Understanding the structure of chemical compounds and nanoscale materials is critical for materials chemistry discovery. In the context of high-throughput technology, automatic chemical synthesis and advanced robotic characterization techniques have been applied to many systems. In contrast, there have been very few explorations to improve and accelerate the process of understanding characterized data, which becomes the bottleneck of next generation materials chemistry discovery. In this dissertation, I combine the experimental and data driven approaches for characterization techniques to perform chemistry-structure relationship understanding, data analysis and management, structure identification, computational prediction and facility optimization. These developments aim to accelerate the characterization processes of materials chemistry systems.
The first part of this dissertation describes the motivation and necessary background. In the second part of this dissertation, I demonstrate a framework for characterizing materials chemistry systems by combining experimental methods and data driven approaches, using X-ray scattering as the characterization technique. There are three aspects to consider within this framework: the experimental methods, the automatic data categorization workflow, and application of machine learning models. Experimental characterization is an important and essential part in this framework. In chapter 3, I study the chemistry-structure-property relationship of a supramolecular system using X-ray scattering. In addition, this chapter describes the experimental data collection and conventional data interpretation process. However, the conventional method is not compatible with high-throughput materials chemistry discovery. To address this bottleneck, in chapter 4, I build a large-scale database and propose a machine learning-based hierarchical method for X-ray scattering data categorization toward high-throughput data analysis. Using the data in chapter 3 as an example, I demonstrate that this method can be potentially utilized in materials chemistry discovery. In many cases, labeling experimental X-ray scattering data requires extensive human input. In chapter 5, I simulate millions of X-ray scattering data to train machine learning models. With this high-quality large-scale dataset, I analyze the performance of machine learning model under different physical parameters and provide the interpretations of the prediction results.
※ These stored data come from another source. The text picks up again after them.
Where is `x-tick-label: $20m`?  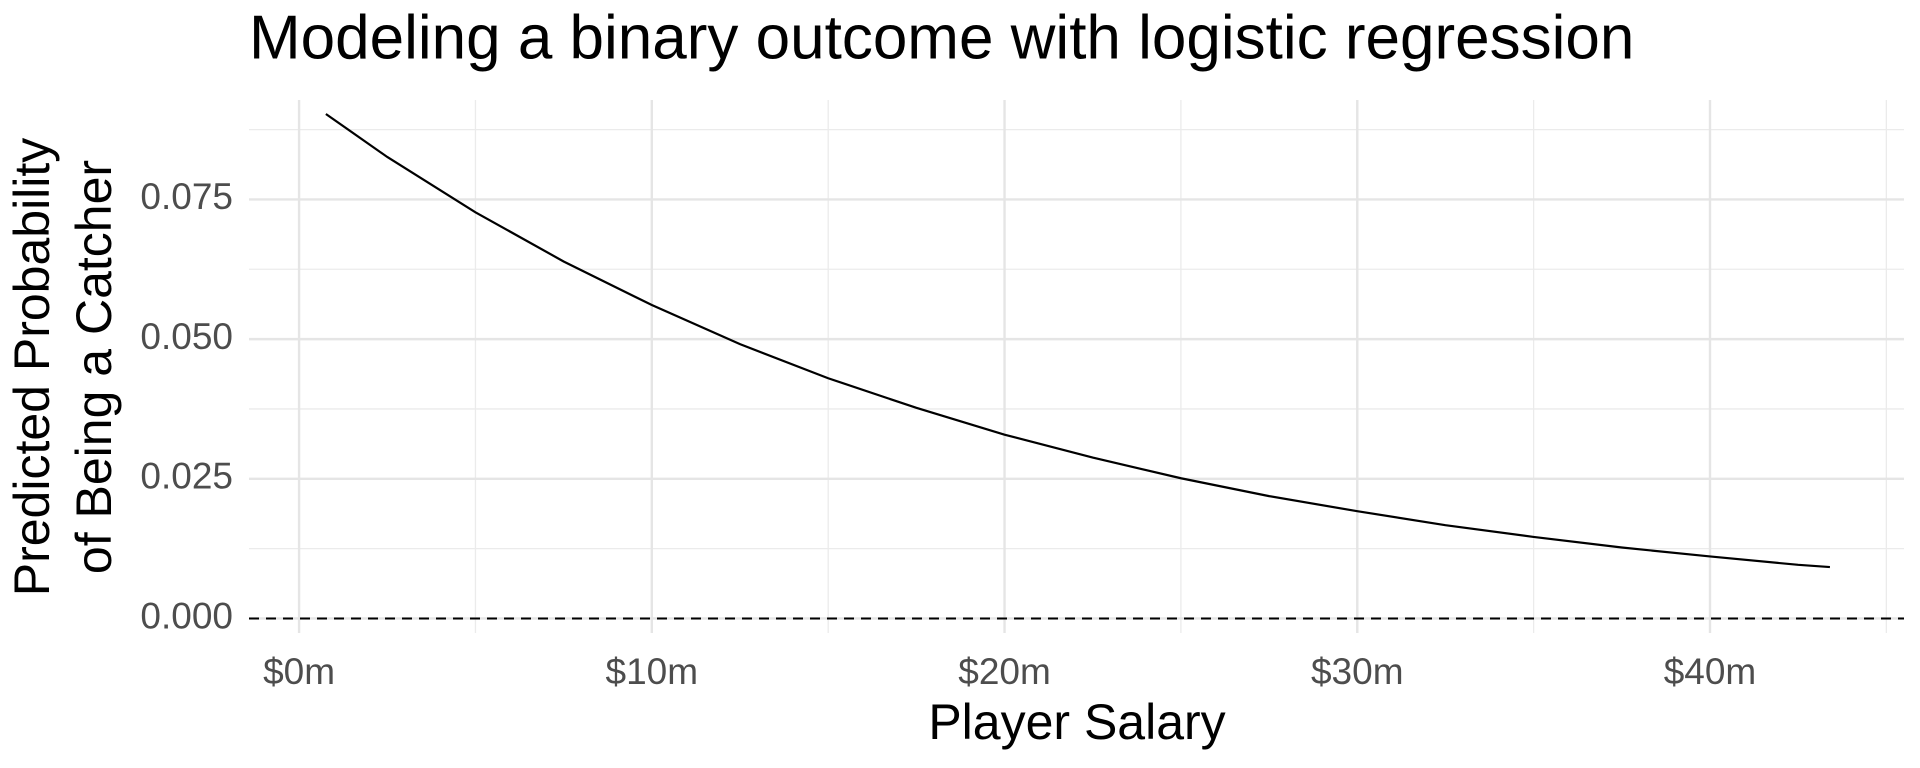 x-tick-label: $20m is located at coordinates (1004, 672).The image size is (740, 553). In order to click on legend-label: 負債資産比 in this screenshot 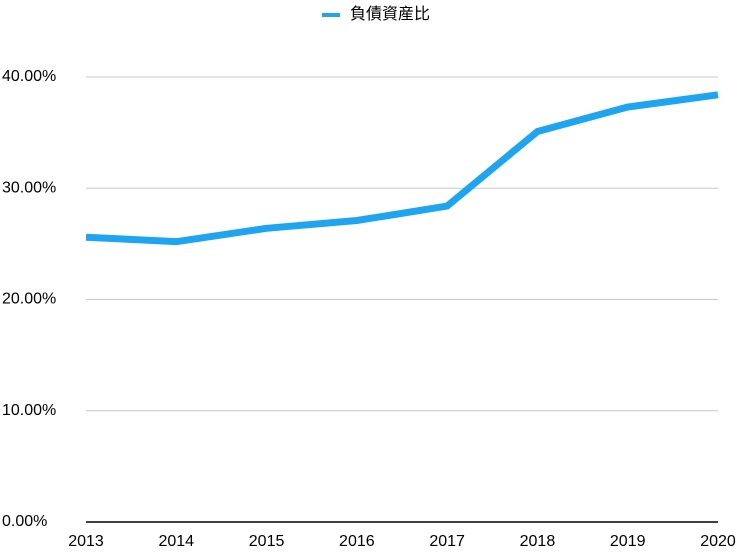, I will do `click(390, 14)`.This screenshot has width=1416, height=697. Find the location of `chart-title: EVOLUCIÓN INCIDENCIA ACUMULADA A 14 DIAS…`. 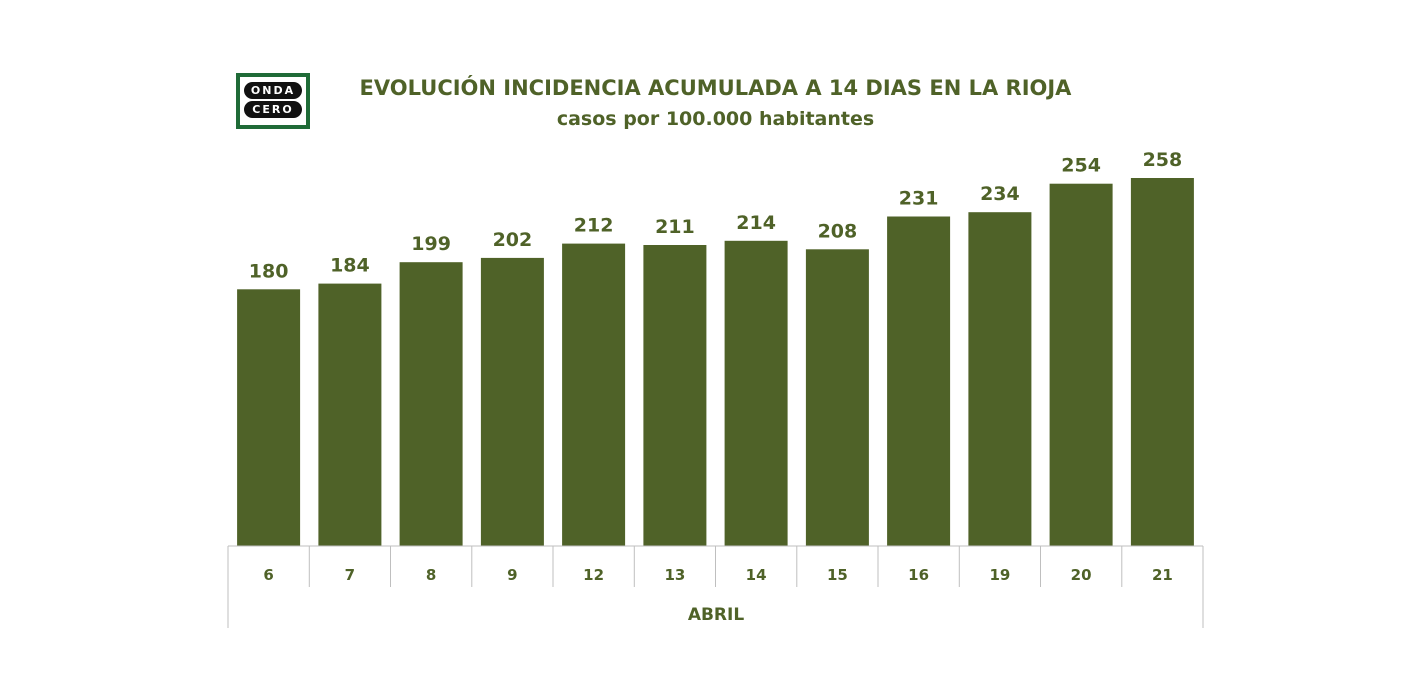

chart-title: EVOLUCIÓN INCIDENCIA ACUMULADA A 14 DIAS… is located at coordinates (716, 88).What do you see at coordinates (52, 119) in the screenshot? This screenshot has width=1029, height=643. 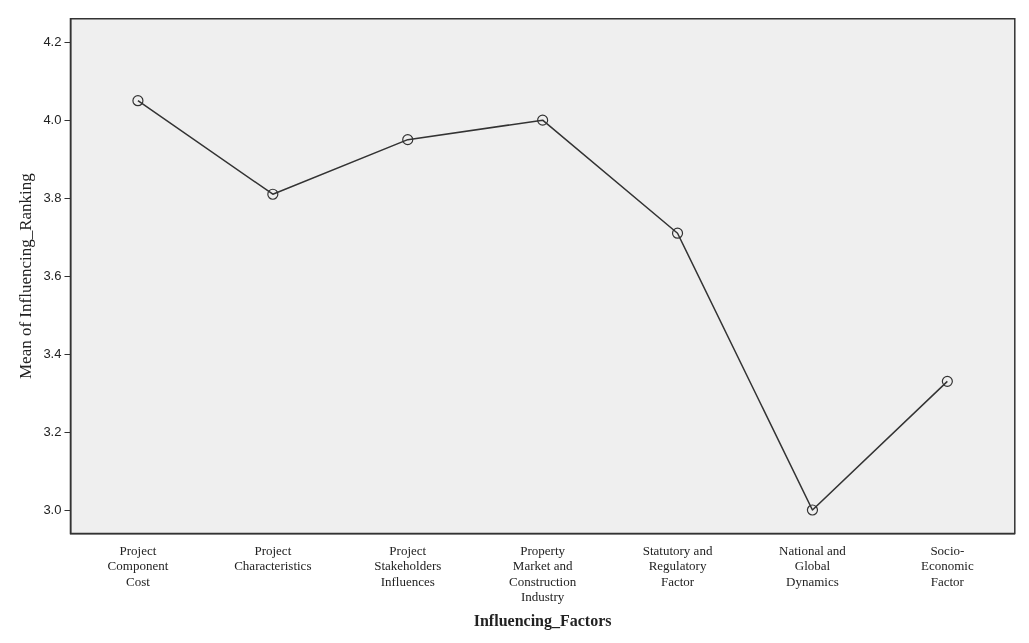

The third part of this dissertation extends the data driven approaches to other characterization problems in materials chemistry. While the X-ray scattering technique is very powerful, it might not be sufficient to fully characterize all materials chemistry systems due to challenges such as low sensitivity to hydrogen and beam source instability. Nuclear Magnetic Resonance (NMR) is a complementary technique, in that its elemental sensitivities are very different, with better resolution for hydrogen in particular. In chapter 6, I use a deep learning method to predict chemical shifts in NMR crystallography. In comparison to the state-of-art DFT method, the deep learning method is significantly faster for large systems. Moreover, the prediction errors are lower than reported kernel ridge regression method. To improve source stability and characterization data quality, in chapter 7, I demonstrate a model-independent characterization facility optimization method using machine learning. The beam size variance is reduced using the neural network based feed-forward method.